As Troianas
As Troianas é uma obra de Eurípides que retrata o final da Guerra de Troia a partir do feminino. Mostra o que ocorre com as prisioneiras troianas. A peça de Eurípides estreou em 415 AC, em Atenas, e era parte de uma triólogia dedicada a guerra de Troia da qual as outras obras se perderam restando apenas fragmentos. A obra mostra o horror da guerra pelo ponto de vista das mulheres escravizadas tendo como protagonista a rainha de Troia Hécuba. Escrita pouco depois do brutal ataque a Melos em que Atenas mataria praticamente todos os homens em idade adulta e escravizaria as mulheres, e peça e vista como uma denuncia politica não apenas dos crimes na mitica Troia, mas também na época do autor.

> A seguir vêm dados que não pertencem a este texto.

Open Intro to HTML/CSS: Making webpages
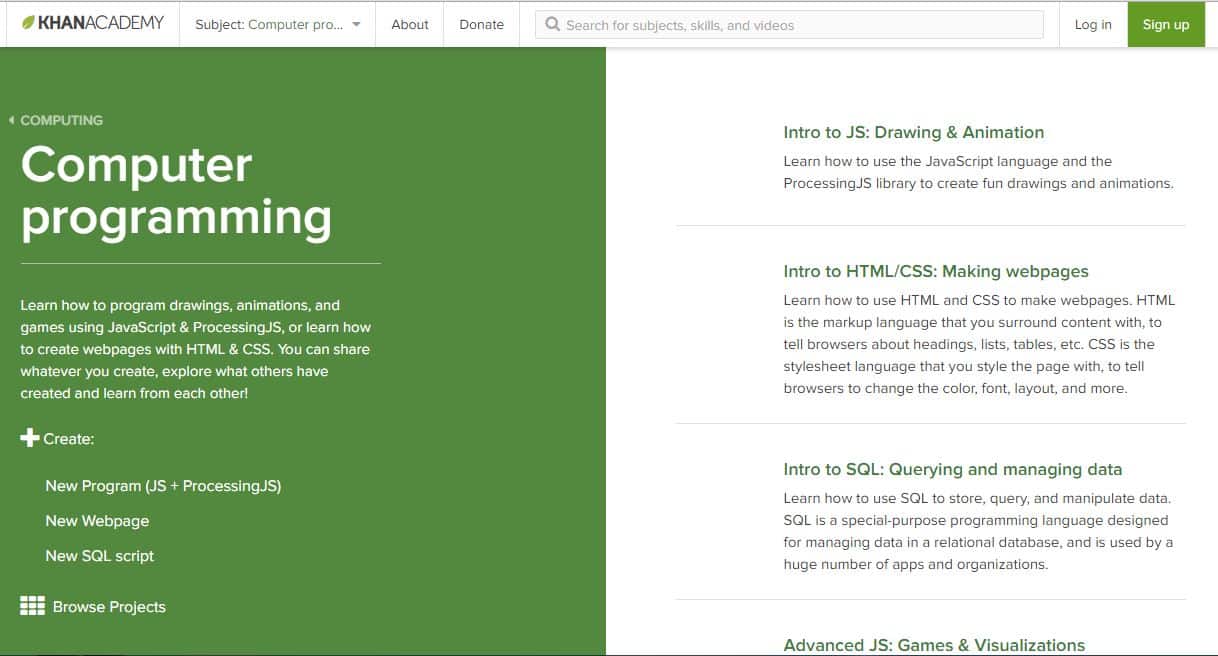Viewport: 1218px width, 656px height. pos(936,271)
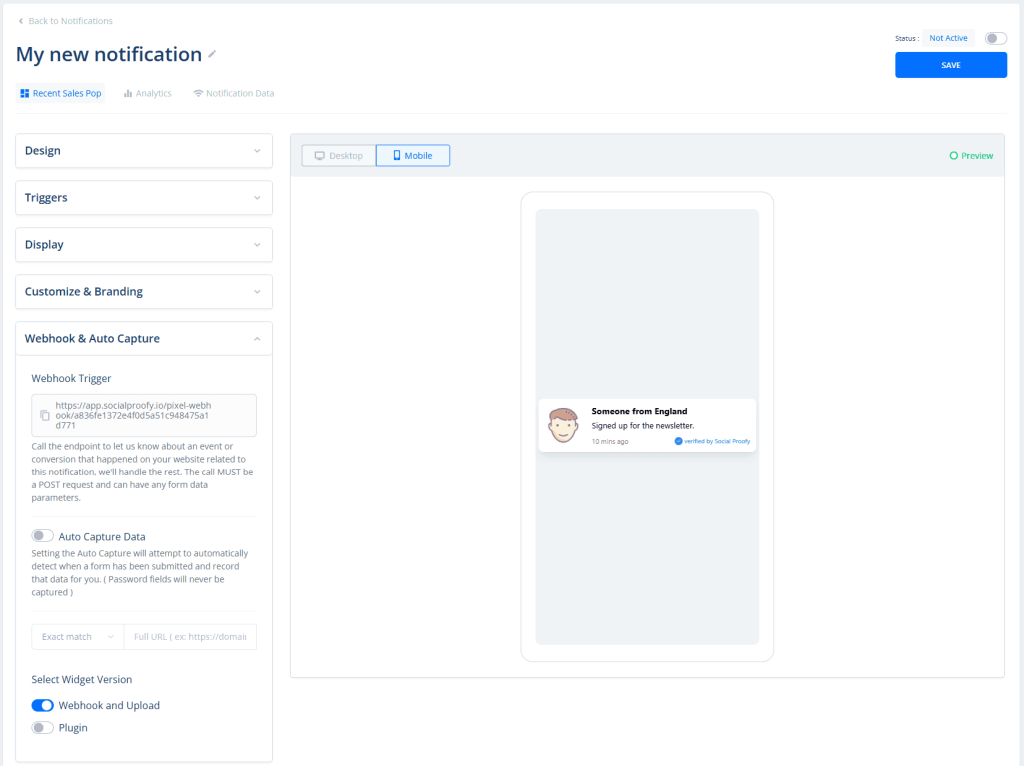This screenshot has width=1024, height=766.
Task: Toggle the notification Status switch
Action: pos(994,37)
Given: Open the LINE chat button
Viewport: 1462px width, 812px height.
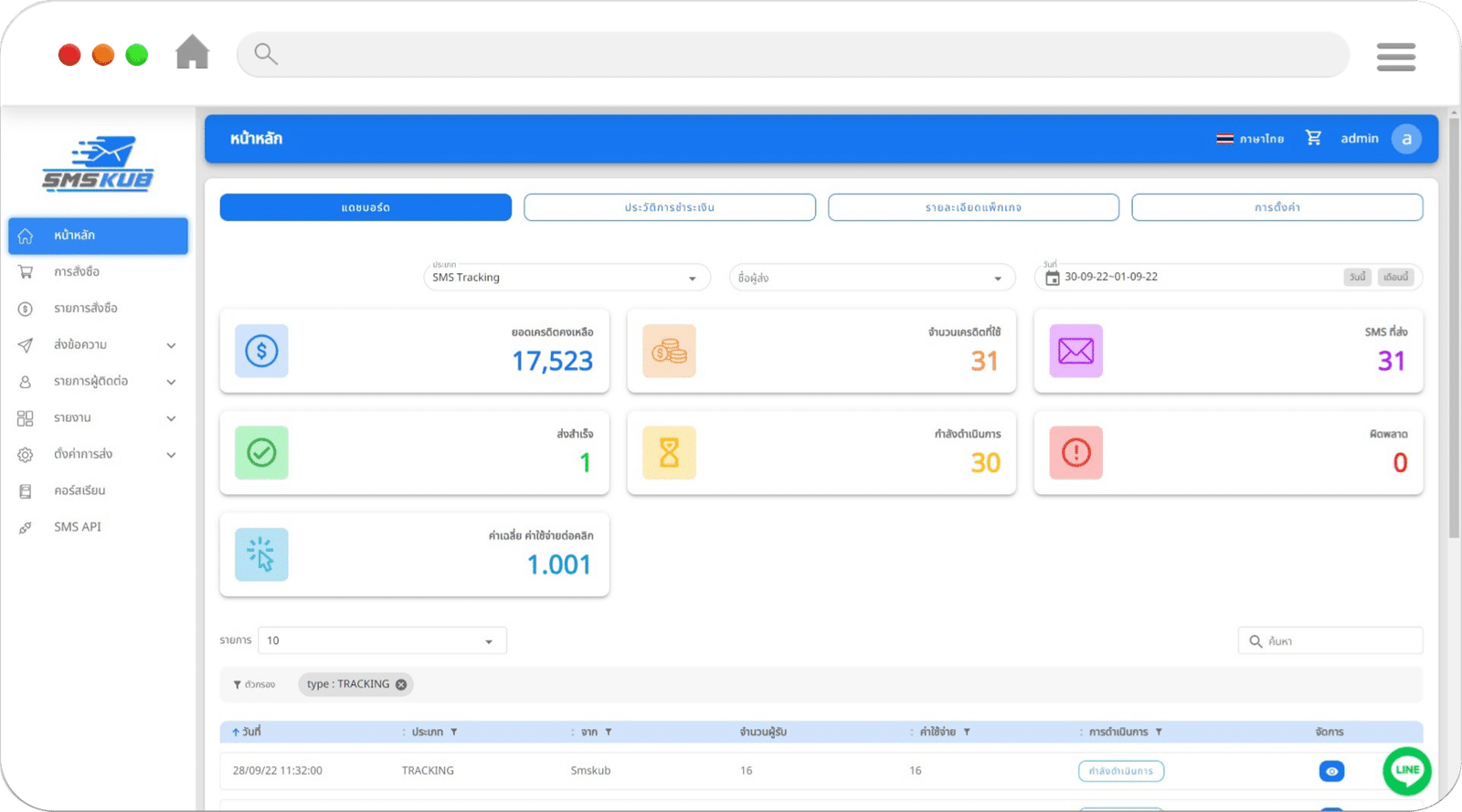Looking at the screenshot, I should point(1406,770).
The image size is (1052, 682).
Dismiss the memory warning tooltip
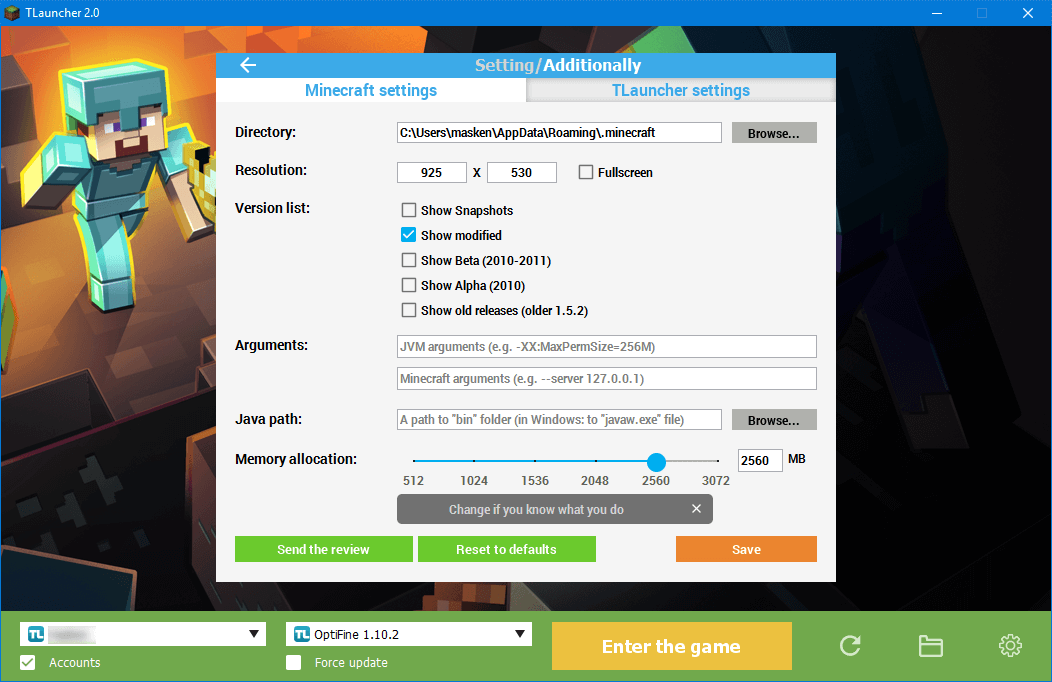point(696,509)
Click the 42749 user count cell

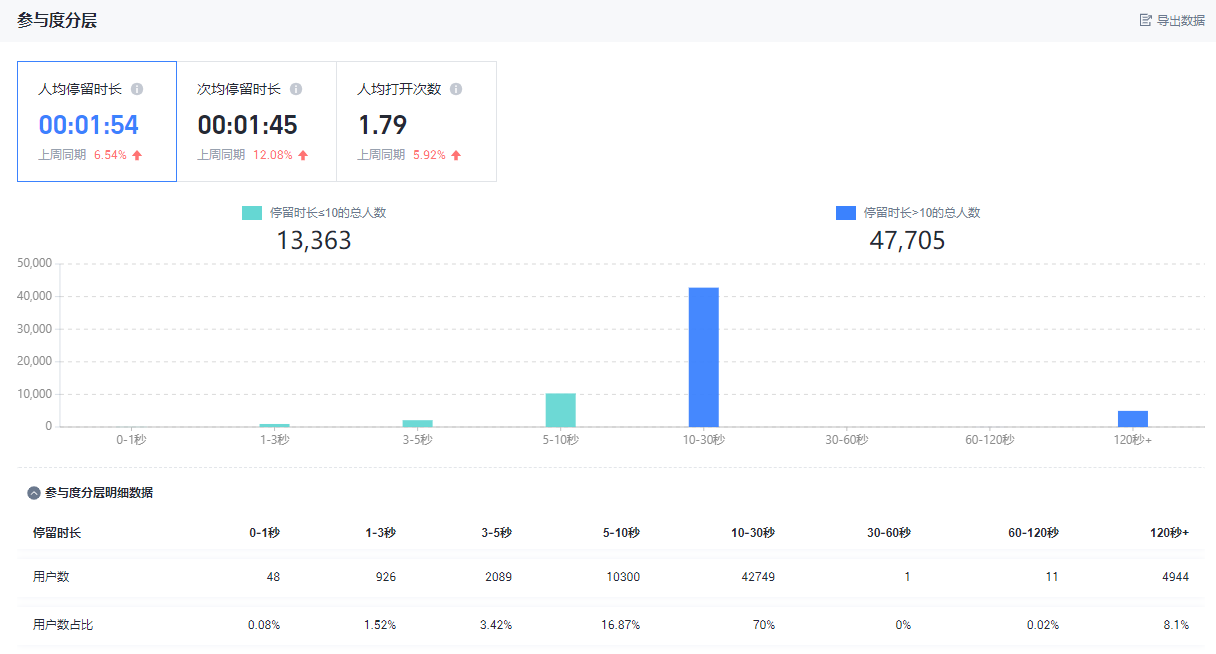coord(754,577)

Imagem: Sailko · BY · Openverse
A primeira cena da peça, seu prologo, se passa entre os deuses Posidon e Atena. Furiosa com a brutalidade dos gregos que ela antes defendera e, sobretudo, com o ato de Ajax Locrian contra Cassandra em seu templo, a deusa pede a Posídon que mande uma tempestade para destruir a frota grega. Em seguida a peça de move para a praia de Troia, onde após a queda da cidade, as mulheres são escravizadas e aguardam para saber quem serão seus novos senhores. As mulheres troianas formam o coro e dialogam com a rainha Hecuba que esta devastada depois da morte de quase todos os seus filhos e márido. Taltíbio, o arauto dos gregos, faz vários anuncios dramáticos. Primeiro, entra em cena Cassandra, que é dada como escrava e concubina a Agamemnon apesar de ser uma sacerdotisa dedicada a Apolo. Cassandra se alegra, porém, com a situação pois vê em suas profecias que esse seria o primeiro passo para a morte de Agamemnon o que vingaria seus parentes e Troia. Depois, se anuncia que Polixena, filha de Hécuba, será sacrificada no túmulo de Aquiles.